Tout l’enjeu de l’éthique environnementale est donc de démontrer que les entités naturelles ont une (ou plusieurs) valeur(s) intrinsèques(s). Il ne s’agit pas de protéger une aménité paysagère pour ce qu’elle apporte (beau point de vue, site touristique potentiel) mais pour ce qu’elle est. « Une éthique foncière élargit la définition de «communauté» pour inclure non seulement les humains, mais également toutes les autres parties de la Terre: les sols, les eaux, les plantes et les animaux» précisait-il à ce sujet. Ce qui fait écho aujourd’hui, de manière plus pragmatique et moins philosophique, aux combats menés pour éviter l’artificialisation de certains espaces sauvages au profit de zones commerciales, d’autoroutes ou d’aéroports, par exemple.

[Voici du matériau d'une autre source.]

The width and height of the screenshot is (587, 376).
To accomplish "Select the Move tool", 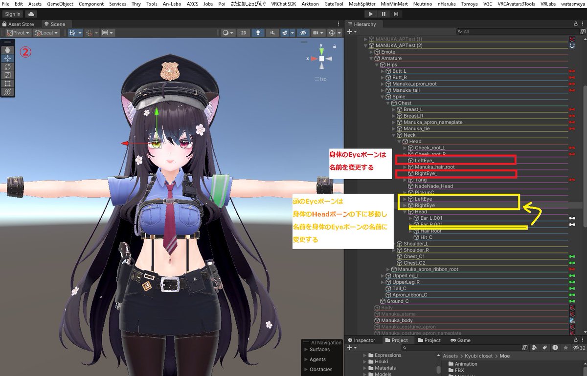I will [x=7, y=57].
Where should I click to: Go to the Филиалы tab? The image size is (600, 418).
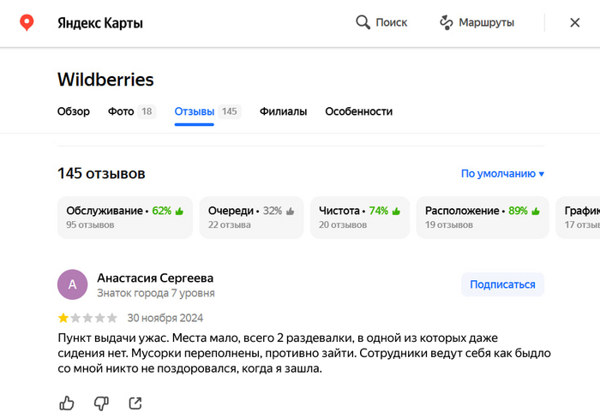(x=283, y=111)
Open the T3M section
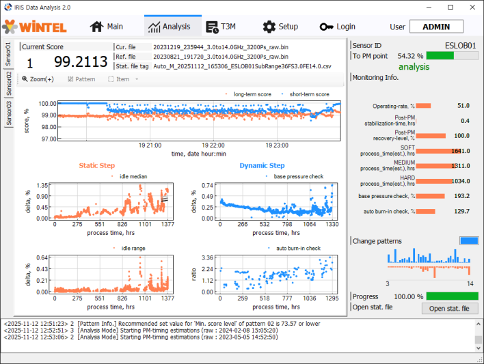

Il revient ainsi à Aldo Leopold d’avoir introduit la dimension philosophique d’éthique dans les démarches de protection de l’Environnement. Il ne s’agit pas seulement de défendre un patrimoine naturel, pour en user plus longtemps, ou mieux, pour le transmettre aux générations futures, mais de prendre conscience aussi (avant tout) d’une parité entre l’humain et la nature.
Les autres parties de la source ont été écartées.